I remember writing to you a couple weeks ago about how scary Buck's cabin felt to me. I'm sitting here now writing in his cabin and I've got to confess Buck's ghost is about as consequential as the fly buzzing at the window.
Oh, and remember those bugs that were disturbing my sleep a while back? They're box elder bugs and I've gotten somewhat used to them. On Saturday morning I woke up to one of them crawling on my lip. Whatcha gonna do? I flicked it off and the thing went sailing.
"Trick or Treat"?
In a pig's eye!
Try "Flick or Treat."
Sometime this week we're going to have a "salon" where we will share our work. I will read the first chapter of the book. I hope people like it.
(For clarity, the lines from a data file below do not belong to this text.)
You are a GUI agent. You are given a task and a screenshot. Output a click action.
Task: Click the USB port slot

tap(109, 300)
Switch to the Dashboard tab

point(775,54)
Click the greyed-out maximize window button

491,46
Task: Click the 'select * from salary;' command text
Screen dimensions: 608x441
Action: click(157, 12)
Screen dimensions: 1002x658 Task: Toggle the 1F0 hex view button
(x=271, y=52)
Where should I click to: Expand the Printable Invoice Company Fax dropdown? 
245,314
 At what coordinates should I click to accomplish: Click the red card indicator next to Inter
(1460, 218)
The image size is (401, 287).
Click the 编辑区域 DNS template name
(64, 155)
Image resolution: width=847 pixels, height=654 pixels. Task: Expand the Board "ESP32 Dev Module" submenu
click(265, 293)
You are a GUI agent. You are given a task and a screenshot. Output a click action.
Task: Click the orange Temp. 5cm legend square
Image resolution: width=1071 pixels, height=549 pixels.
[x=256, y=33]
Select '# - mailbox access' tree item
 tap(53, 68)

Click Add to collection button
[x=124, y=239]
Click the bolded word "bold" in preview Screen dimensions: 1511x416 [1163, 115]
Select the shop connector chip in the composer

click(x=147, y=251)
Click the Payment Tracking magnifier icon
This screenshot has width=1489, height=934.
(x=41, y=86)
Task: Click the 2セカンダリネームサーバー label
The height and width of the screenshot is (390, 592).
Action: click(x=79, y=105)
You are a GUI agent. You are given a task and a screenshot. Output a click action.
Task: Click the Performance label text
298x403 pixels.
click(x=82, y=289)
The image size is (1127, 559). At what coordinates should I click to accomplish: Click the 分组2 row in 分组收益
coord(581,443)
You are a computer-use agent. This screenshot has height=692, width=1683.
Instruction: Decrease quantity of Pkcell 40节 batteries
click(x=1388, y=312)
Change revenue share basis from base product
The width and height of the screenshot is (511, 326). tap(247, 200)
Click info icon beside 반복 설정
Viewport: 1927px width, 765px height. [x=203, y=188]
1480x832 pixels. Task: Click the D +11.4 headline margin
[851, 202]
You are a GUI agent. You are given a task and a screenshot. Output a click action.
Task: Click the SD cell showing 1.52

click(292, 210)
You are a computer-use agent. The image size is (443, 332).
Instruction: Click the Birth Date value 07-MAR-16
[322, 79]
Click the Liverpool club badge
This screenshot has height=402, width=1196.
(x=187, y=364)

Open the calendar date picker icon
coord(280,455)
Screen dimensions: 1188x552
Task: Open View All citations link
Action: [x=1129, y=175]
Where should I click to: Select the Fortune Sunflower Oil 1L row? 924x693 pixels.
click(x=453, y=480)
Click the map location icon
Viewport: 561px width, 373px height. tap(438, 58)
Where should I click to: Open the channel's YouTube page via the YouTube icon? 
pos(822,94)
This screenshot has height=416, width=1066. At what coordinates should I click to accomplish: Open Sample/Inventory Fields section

It will be strange to have an audience after living alone in my head for a month.
Thanks for checking in with me. Save me some of that Halloween candy, will you?
Teresa Booth Brown's recipe for pie crust:
(makes two crusts)
1 1/2 cups of white flour
1/2 cup of cake flour
1 tsp. salt
Mix these ingredients together,
then add in a food processor or mixing bowl:
2 oz. shortening (like Crisco)
6 oz. cold butter (have butter cut up in small pieces)
Add these ingredients to the flour mixture in a mixer with a bread paddle on a low setting just until the mixture begins to clump together. Do not over mix.
Then add (very slowly) 1/2 cup of ice water, mix on low with your food processor. Then work the dough lightly with your hands. Again, don't handle too much!
Refrigerate dough for at least 30 minutes in the refrigerator.
Here is Teresa's recipe for Sweet Potato or Pumpkin Pie. Yield: two pies
4 cups of cooked sweet potato, pumpkin, yam or a combination
1 1/2 cups of cultured cream
1 cup of buttermilk
1/2 tsp. salt
2 tsp. cinnamon
1/2 tsp. ginger
1/2 tsp. nutmeg
1/4 tsp. cloves
Hint: Teresa scrubs her sweet potatoes real well and then oils them up so they can really caramelize in the oven. She bakes them at about 425 degrees until they're cooked through.